AI Tiktok Script Generator · ClawHub's context-aware review of the artifact, metadata, and declared behavior.

Scanner verdict

SuspiciousApr 20, 2026, 11:40 AM

Verdict: suspicious
Confidence: medium
Model: gpt-5-mini
Summary: The skill's purpose (generate viral TikTok scripts) matches its high-level instructions, but it references third-party scraping/video services (Apify, InVideo) without declaring required credentials or concrete integration steps, creating an unclear and potentially excessive external-access requirement.
Guidance: This skill appears to do what it says (generate TikTok scripts using trend data), but the SKILL.md references Apify and InVideo without specifying how they are called or what API keys/account access is required. Before installing or enabling: 1) Ask the author whether the skill will call Apify/InVideo programmatically and which API keys or accounts it needs; 2) Confirm where scraped TikTok data is fetched from and whether any private or PII-containing data could be collected or stored; 3) If you must provide API keys, use scoped keys and consider creating service accounts with limited permissions; 4) Check platform policy and TikTok terms regarding scraping; 5) Prefer a version that documents concrete endpoints, required env vars, and data handling (storage/retention) so you can judge proportionate access.
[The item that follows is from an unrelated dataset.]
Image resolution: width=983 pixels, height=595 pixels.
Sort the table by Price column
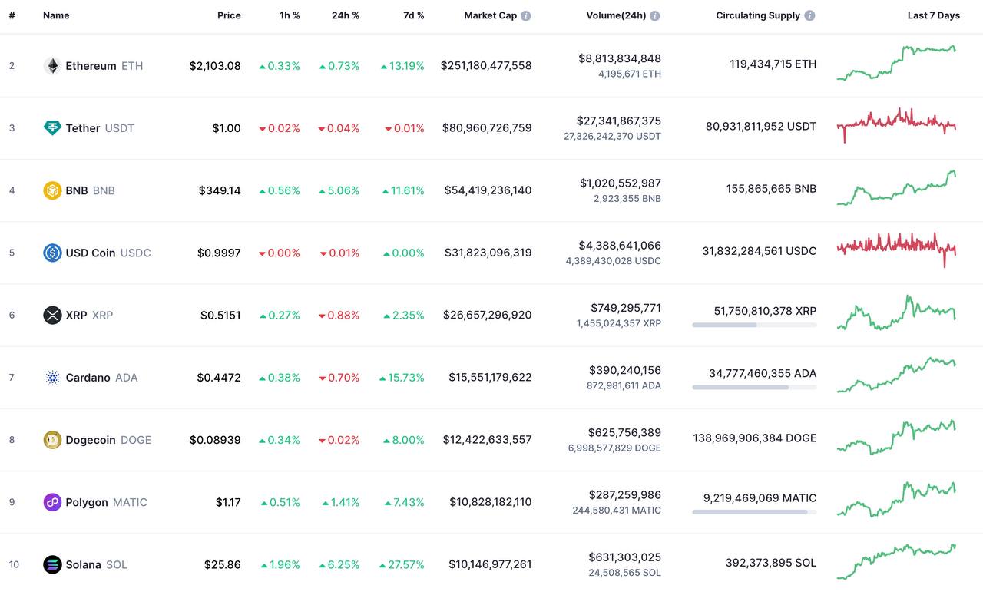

If the author cannot clarify these points, treat the skill as higher risk and avoid granting credentials or network access.

Review Dimensions

Purpose & Capability: noteThe SKILL.md describes generating 10 TikTok scripts using scraped trend data and suggests Apify and InVideo as the data and production sources — that matches the stated purpose. However, the manifest declares no required credentials or dependencies even though Apify/InVideo integrations typically require API tokens or accounts. This mismatch is likely an omission or sloppy documentation rather than outright maliciousness, but it is unexplained.
Instruction Scope: noteInstructions tell the agent to 'Scrape top 50 viral TikToks' and to extract trend data and sounds. The guidance is high-level and does not show exact commands, endpoints, or where scraped data would be sent. While scraping and trend-analysis are within scope for the described goal, the vague instructions give the agent broad discretion about how to collect and transmit data (which external endpoints, whether to use Apify actors or public scraping, how to store results).
Install Mechanism: okThere is no install spec and no code files; the skill is instruction-only. This minimizes filesystem or installation risk because nothing in the bundle will be written or executed on install.
Credentials: noteThe skill declares no required environment variables or primary credential, yet it explicitly references third-party services (Apify and InVideo) that generally require API keys/accounts to use programmatically. The absence of declared credentials is an inconsistency: either the skill expects public web scraping (no credentials) or the author omitted necessary API requirements. This should be clarified before use.
Persistence & Privilege: okalways is false and the skill is user-invocable; it does not request permanent presence or elevated platform privileges. Autonomous invocation is allowed (default), but that alone is not a new concern here.